=== Your task ===
Please set down exactly the lines from the one containing "This screenshot has width=326, height=303." through the last line of the records below, both included, with no pictures.

=== Data shown ===

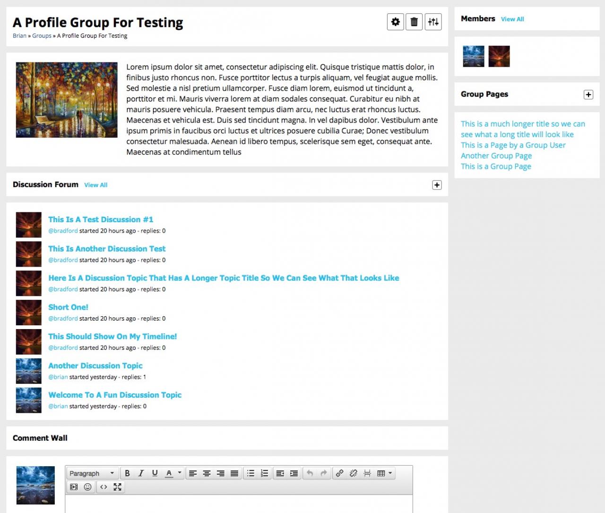Apply text color with the A button

point(169,473)
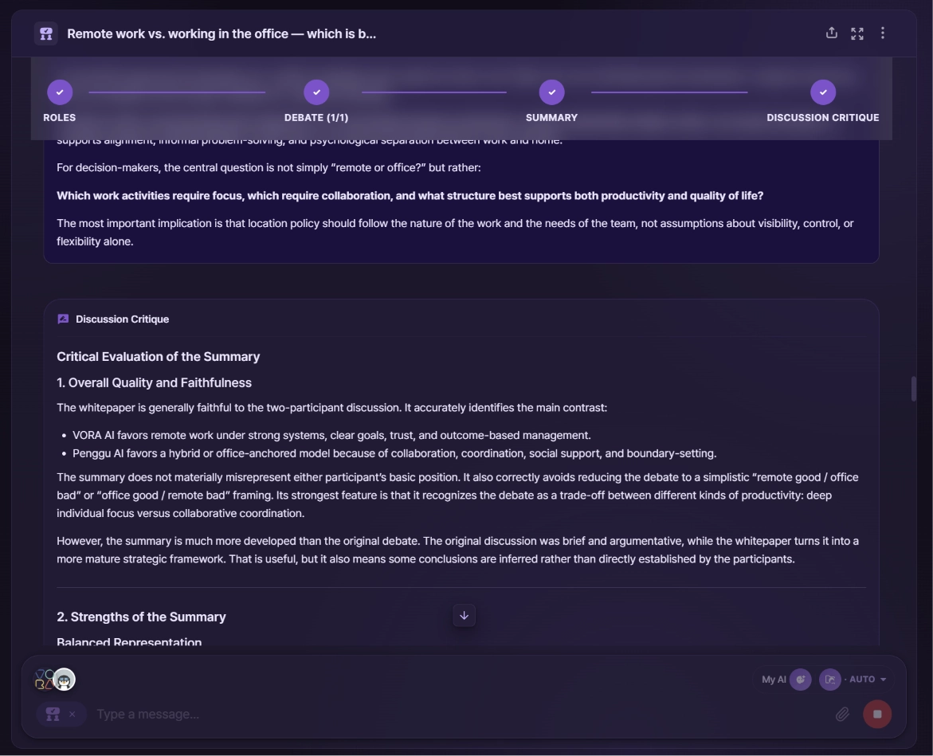Open the AUTO mode dropdown arrow
This screenshot has width=933, height=756.
883,680
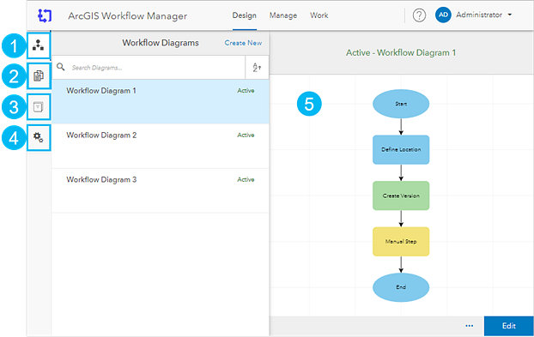Open the help question mark icon
Image resolution: width=534 pixels, height=337 pixels.
419,15
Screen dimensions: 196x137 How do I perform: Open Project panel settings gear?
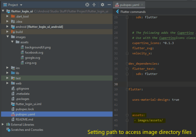click(x=102, y=5)
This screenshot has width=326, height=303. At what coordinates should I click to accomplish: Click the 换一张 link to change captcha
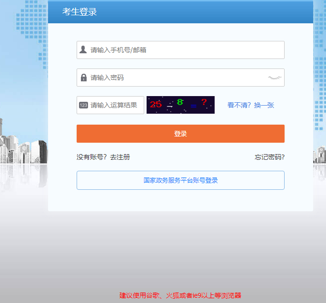coord(264,105)
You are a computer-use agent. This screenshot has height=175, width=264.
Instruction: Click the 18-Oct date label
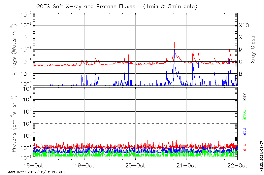tap(33, 165)
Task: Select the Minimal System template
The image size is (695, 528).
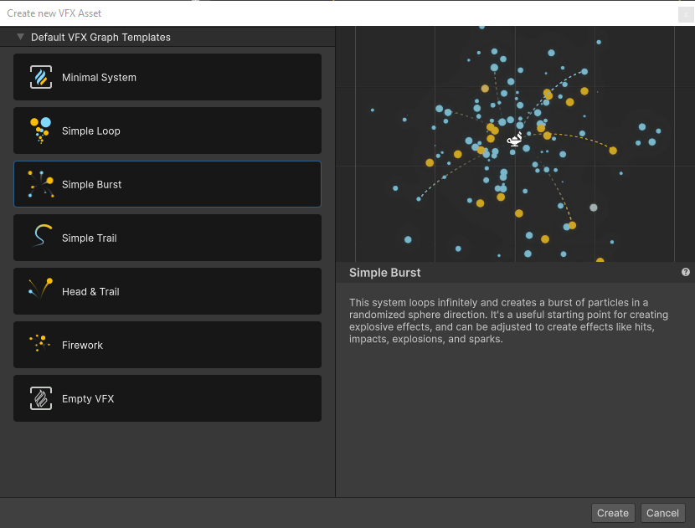Action: [167, 78]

=== Solution ===
This screenshot has width=326, height=303. At what coordinates should I click to accomplish: Click the 换一张 link to change captcha
coord(264,105)
You are a computer-use agent. This screenshot has height=175, width=264.
Instruction: Click the 18-Oct date label
tap(33, 165)
Task: Select the Minimal System template
The image size is (695, 528).
Action: [167, 78]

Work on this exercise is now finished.